Capricious/Borderline Personality

Functional (F) and Structural (S) Domains

 

(F) Expressively Spasmodic (e.g., displays a desultory energy level with sudden, unexpected and impulsive outbursts; abrupt, endogenous shifts in drive state and inhibitory controls; not only places activation and emotional equilibrium in constant jeopardy, but engages in recurrent suicidal or self-mutilating behaviors). 

(F) Interpersonally Paradoxical (e.g., although needing attention and affection, is unpredictably contrary, manipulative and volatile, frequently eliciting rejection rather than support; frantically reacts to fears of abandonment and isolation, but often in angry, mercurial, and self-damaging ways).

(F) Fluctuating Cognitive Style (e.g., experiences rapidly changing, fluctuating and antithetical perceptions or thoughts concerning passing events, as well as contrasting emotions and conflicting thoughts toward self and others, notably love, rage, and guilt; vacillating and contradictory reactions are evoked in others by virtue of one’s behaviors, creating, in turn, conflicting and confusing social feedback).

(S) Uncertain Self-Image (e.g., experiences the confusions of an immature, nebulous or wavering sense of identity, often with underlying feelings of emptiness; seeks to redeem precipitate actions and changing self-presentations with expressions of contrition and self-punitive behaviors).

(S) Incompatible Object-Relations ( e.g., internalized representations comprise rudimentary and extemporaneously devised, but repetitively aborted learnings, resulting in conflicting memories, discordant attitudes, contradictory needs, antithetical emotions, erratic impulses, and clashing strategies for conflict reduction).

(F) Regression Regulatory Mechanism (e.g., retreats under stress to developmentally earlier levels of anxiety tolerance, impulse control and social adaptation; among adolescents, is unable to cope with adult demands and conflicts, as evident in immature, if not increasingly infantile behaviors).

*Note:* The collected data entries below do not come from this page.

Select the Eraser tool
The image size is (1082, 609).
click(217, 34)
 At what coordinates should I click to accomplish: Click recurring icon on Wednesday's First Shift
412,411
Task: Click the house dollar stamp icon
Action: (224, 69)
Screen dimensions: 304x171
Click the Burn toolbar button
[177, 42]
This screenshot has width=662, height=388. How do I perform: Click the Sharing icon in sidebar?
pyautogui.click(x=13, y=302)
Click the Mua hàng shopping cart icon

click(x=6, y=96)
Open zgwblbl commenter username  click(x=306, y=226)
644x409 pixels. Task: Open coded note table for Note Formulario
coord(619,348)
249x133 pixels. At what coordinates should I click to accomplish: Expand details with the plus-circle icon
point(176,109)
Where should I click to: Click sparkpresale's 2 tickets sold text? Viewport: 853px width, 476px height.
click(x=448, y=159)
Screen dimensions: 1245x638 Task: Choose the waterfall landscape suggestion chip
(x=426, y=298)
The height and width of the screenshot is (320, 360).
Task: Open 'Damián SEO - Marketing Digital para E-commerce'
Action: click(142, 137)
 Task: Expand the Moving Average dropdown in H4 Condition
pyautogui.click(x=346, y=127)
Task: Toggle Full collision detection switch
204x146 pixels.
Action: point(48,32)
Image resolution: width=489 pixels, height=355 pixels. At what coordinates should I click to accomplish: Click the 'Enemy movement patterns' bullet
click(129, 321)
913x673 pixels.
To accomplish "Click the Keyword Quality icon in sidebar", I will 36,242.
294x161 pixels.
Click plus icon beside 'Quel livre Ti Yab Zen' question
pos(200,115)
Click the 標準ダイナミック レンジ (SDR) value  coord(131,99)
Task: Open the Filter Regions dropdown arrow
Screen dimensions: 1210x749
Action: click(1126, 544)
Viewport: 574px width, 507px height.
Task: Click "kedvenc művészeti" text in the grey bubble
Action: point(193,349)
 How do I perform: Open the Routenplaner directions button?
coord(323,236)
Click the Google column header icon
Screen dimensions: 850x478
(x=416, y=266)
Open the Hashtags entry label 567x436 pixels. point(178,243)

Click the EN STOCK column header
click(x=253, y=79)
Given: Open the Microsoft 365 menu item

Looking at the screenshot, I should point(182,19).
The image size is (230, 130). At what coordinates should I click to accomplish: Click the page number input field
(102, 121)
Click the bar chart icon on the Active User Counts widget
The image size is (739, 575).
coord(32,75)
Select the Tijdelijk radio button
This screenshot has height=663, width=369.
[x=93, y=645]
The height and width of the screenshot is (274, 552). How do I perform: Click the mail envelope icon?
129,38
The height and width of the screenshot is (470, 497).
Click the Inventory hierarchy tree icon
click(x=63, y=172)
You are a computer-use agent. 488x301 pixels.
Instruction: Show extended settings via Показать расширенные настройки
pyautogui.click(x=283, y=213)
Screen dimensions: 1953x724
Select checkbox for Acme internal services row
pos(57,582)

(S) Split Morphologic Organization (e.g., inner structures exist in a sharply segmented and conflictful configuration in which a marked lack of consistency and congruency is seen among elements, levels of consciousness often shift and result in rapid movements across boundaries that usually separate contrasting percepts, memories, and affects, all of which leads to periodic schisms in what limited psychic order and cohesion may otherwise be present, often resulting in transient, stress-related psychotic episodes).

(S) Labile Mood-Temperament (e.g., fails to accord unstable mood level with external reality; has either marked shifts from normality to depression to excitement, or has periods of dejection and apathy, interspersed with episodes of inappropriate and intense anger, as well as brief spells of anxiety or euphoria).